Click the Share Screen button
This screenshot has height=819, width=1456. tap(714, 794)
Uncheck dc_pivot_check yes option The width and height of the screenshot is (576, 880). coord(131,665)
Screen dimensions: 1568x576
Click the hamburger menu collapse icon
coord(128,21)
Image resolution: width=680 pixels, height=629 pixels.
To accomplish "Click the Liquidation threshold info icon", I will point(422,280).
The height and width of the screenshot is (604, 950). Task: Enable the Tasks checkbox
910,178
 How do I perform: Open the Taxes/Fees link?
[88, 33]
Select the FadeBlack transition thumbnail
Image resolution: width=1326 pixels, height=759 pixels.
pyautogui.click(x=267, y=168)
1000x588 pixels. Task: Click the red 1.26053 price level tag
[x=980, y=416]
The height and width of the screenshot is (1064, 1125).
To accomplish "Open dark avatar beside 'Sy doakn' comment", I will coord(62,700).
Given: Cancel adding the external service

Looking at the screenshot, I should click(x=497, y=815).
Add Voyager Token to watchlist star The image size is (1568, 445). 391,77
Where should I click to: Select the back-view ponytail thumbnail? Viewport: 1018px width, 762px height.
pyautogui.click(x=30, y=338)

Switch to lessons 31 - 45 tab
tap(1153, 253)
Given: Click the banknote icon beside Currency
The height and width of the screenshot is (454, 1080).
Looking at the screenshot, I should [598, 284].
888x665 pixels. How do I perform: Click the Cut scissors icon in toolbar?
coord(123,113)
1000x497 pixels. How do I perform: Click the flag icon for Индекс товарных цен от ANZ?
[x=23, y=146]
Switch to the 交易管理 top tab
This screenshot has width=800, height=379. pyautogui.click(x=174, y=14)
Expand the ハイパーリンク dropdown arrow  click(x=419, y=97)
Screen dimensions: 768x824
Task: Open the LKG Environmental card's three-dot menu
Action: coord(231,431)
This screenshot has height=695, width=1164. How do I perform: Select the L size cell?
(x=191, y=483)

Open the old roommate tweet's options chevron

:::::

__Your instructions__.
Where does the word "will" appear in the listing above? Copy every line that holds it.

__Worked solution__.
To accomplish "Click the Liquidation threshold info icon", I will point(422,280).
To accomplish "Open dark avatar beside 'Sy doakn' comment", I will coord(62,700).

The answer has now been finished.